§ What this task involves
Turn these lines into a numbered list, skipping any blank ones and leaving out the pictures.
─── Materials provided
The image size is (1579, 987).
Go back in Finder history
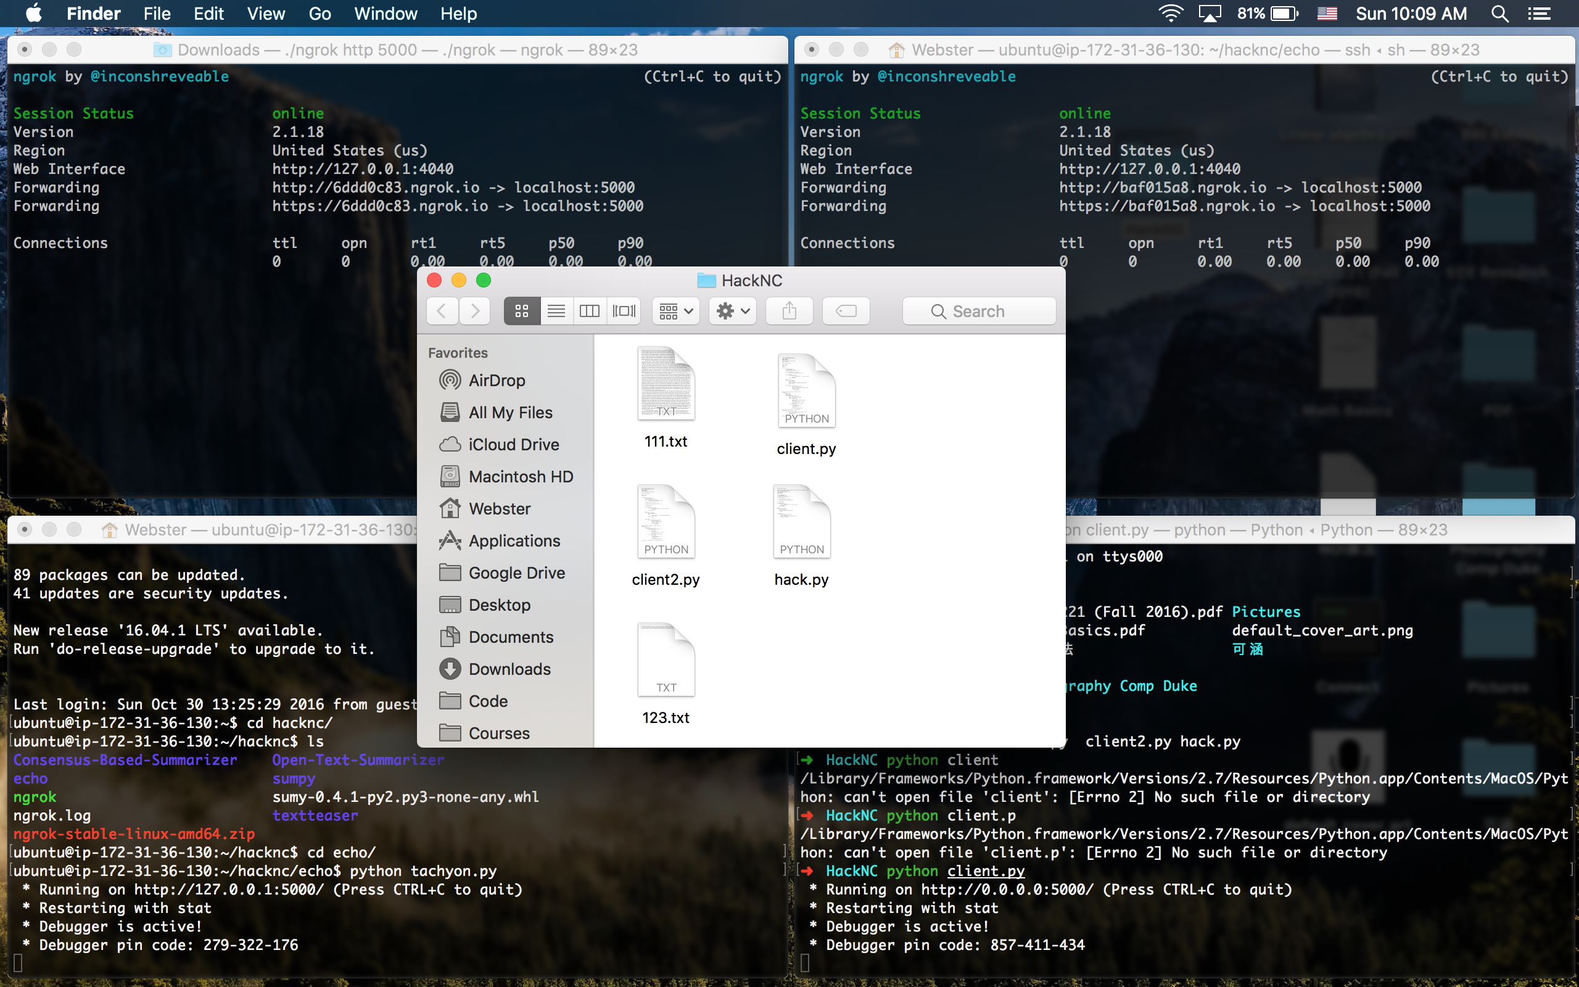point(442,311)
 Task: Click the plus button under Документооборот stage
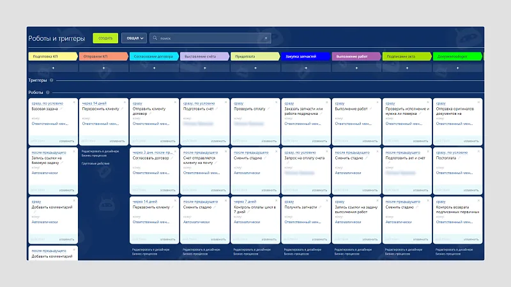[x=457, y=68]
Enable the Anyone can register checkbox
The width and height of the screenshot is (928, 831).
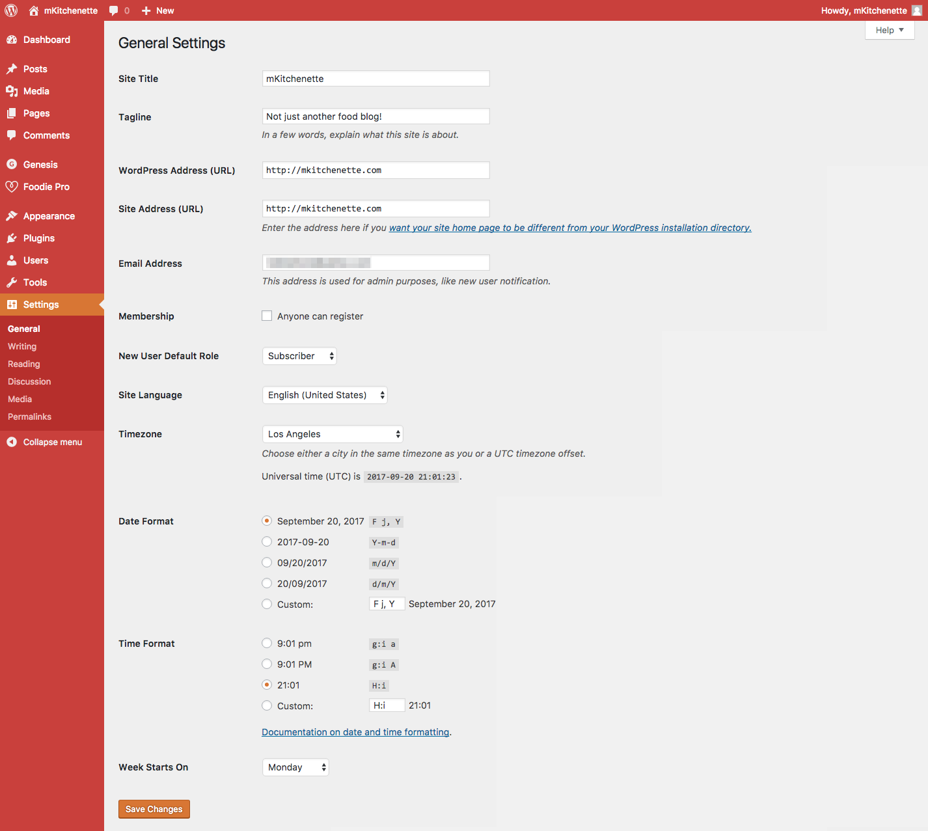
──────
§ Solution to the problem
1. The image size is (1579, 987).
2. Go back in Finder history
3. point(442,311)
4.  Task: Click the plus button under Документооборот stage
5. [x=457, y=68]
6. Enable the Anyone can register checkbox
7. The width and height of the screenshot is (928, 831).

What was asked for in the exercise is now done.